Required task: Pull out every line in the data below that contains the word "label", and list those lines.

Supplied information:
::::::

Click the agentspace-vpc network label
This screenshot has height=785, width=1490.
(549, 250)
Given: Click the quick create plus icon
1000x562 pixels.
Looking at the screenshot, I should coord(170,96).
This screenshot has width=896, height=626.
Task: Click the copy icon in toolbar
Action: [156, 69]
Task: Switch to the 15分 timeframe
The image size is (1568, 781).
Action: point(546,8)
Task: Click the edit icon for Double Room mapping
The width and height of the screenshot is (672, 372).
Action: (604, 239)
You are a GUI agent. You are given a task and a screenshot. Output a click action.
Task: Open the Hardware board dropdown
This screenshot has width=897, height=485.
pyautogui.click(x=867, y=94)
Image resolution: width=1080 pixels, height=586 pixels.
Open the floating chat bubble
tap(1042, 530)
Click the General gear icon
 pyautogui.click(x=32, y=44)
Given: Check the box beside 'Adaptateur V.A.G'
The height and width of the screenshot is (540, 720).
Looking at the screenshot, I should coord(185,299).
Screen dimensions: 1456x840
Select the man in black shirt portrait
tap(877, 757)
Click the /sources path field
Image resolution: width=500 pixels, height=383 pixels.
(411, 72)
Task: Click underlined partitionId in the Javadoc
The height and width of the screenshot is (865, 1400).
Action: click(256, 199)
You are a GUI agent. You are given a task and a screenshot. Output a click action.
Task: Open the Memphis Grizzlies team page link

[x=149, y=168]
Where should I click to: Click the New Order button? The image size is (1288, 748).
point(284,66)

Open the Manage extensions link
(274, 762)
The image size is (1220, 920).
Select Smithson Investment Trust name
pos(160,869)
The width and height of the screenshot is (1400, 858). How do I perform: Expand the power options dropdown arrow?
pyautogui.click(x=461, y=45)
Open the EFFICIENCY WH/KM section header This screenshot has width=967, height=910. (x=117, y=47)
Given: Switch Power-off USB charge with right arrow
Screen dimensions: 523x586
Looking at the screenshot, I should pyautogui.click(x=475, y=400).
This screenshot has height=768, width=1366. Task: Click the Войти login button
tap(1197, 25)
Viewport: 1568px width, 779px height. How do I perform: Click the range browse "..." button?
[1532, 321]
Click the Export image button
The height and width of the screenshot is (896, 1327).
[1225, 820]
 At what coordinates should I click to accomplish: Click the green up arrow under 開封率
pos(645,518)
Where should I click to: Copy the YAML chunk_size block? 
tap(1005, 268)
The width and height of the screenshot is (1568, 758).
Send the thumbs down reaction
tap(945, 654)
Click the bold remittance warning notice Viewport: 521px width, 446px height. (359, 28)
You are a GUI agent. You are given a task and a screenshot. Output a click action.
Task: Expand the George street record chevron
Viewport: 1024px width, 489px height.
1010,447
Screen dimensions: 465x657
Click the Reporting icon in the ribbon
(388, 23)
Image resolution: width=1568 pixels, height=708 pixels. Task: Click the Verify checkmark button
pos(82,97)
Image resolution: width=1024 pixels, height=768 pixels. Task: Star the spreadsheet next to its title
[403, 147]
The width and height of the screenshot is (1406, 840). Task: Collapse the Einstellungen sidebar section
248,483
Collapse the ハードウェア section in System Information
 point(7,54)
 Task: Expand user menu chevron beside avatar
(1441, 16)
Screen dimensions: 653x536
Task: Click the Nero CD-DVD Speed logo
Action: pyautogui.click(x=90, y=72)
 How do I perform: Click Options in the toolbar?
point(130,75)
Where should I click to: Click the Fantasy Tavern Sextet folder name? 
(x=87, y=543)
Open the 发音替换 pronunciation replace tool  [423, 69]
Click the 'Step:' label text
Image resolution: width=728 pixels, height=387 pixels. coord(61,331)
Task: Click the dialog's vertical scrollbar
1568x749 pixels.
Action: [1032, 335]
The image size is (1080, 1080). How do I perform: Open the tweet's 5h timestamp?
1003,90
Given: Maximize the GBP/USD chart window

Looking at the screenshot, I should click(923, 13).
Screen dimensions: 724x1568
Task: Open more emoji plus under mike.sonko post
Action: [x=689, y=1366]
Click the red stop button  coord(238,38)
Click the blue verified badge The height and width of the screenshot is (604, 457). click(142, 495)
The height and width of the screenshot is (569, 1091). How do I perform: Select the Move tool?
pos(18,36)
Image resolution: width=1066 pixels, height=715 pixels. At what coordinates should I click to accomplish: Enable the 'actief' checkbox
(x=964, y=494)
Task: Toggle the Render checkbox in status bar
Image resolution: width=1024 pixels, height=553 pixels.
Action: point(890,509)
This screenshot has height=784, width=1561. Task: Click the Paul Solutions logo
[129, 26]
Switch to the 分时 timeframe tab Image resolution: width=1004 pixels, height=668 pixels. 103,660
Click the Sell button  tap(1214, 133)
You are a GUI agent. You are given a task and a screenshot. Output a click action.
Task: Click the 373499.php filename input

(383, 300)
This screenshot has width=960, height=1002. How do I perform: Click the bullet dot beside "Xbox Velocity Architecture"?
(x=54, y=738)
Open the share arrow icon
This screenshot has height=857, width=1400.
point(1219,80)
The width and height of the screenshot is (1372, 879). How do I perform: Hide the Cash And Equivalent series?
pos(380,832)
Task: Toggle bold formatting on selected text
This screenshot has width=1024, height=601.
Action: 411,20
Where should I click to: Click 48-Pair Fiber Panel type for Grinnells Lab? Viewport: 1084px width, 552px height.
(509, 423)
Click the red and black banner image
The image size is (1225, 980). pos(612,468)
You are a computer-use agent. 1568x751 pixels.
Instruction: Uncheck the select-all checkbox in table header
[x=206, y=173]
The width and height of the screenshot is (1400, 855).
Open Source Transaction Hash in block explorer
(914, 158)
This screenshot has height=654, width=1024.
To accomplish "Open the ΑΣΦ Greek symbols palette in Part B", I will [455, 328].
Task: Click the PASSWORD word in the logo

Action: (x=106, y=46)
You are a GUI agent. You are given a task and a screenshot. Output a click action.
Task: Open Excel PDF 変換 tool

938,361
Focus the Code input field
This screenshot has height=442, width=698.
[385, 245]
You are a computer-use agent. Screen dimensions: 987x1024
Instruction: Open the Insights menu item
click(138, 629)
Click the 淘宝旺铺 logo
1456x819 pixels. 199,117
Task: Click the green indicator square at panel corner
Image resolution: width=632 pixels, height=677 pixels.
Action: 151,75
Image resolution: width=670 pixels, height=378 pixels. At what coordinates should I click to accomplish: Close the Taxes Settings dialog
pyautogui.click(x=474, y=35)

::::::

Exercise result:
Click the agentspace-vpc network label
Click the 'Step:' label text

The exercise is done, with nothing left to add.